1. 電磁波問題の放置はスパイ国家への道、スノーデンが警告した監視社会のインフラ整備

日本の政治に関連する記事

2017年08月22日 (火曜日)

電磁波問題の放置はスパイ国家への道、スノーデンが警告した監視社会のインフラ整備

8月17日付けのメディア黒書の記事、「今世紀最大の公害・LED、危険な実体とメカニズム、研究者からメディア黒書へ情報提供」にアクセスが殺到した。LEDは、家庭の照明器具から、パソコン、スマホまで日常生活のあらゆる分野に入り込んでいるので、読者の注意を引いたのだろう。

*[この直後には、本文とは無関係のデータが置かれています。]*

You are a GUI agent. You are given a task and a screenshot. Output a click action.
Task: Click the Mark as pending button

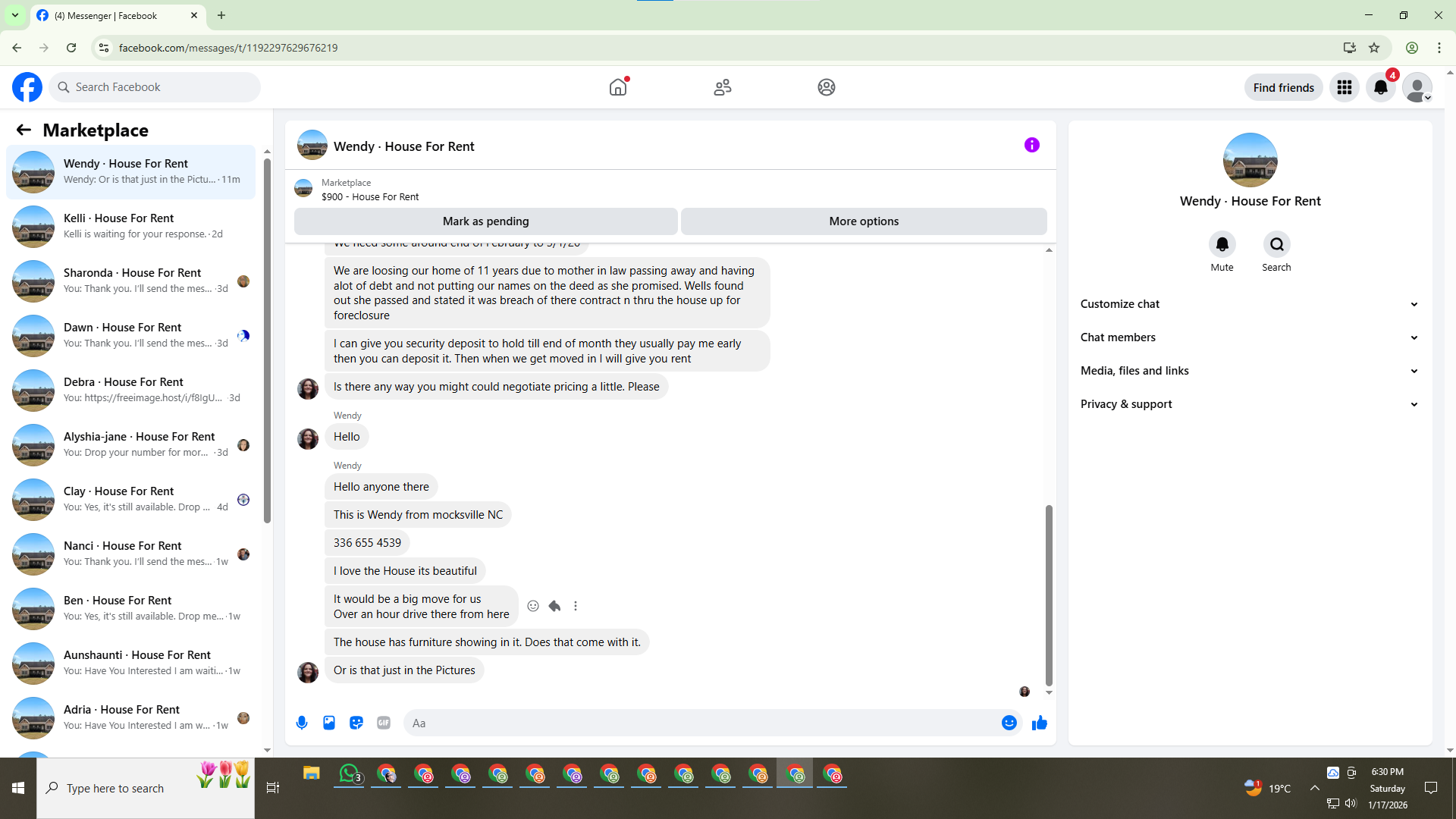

ところでLEDの可視光線に負けず劣らず深刻な健康被害が懸念されている電磁波がある。それはスマホやワイヤレスPCに使われているマイクロ波である。マイクロ波は、2011年にIARC(世界がん研究機関)により、発癌性の可能性があることが認定された。携帯電話の基地局周辺に住む人々の発癌率が、相対的に高いことが、ドイツ、イスラエル、ブラジルなどの疫学調査でも明らかになっている。

実は、マイクロ波はLEDの可視光線よりもはるか前から、その危険性が指摘されてきたのである。

全国各地で散発的に基地局の撤去を求める住民訴訟も起こされてきたが、日本のメディアは、本格的にこの問題を報じない。それどころか、かつてはマスコミを使ったネガティブキャンペーンも展開されてきた。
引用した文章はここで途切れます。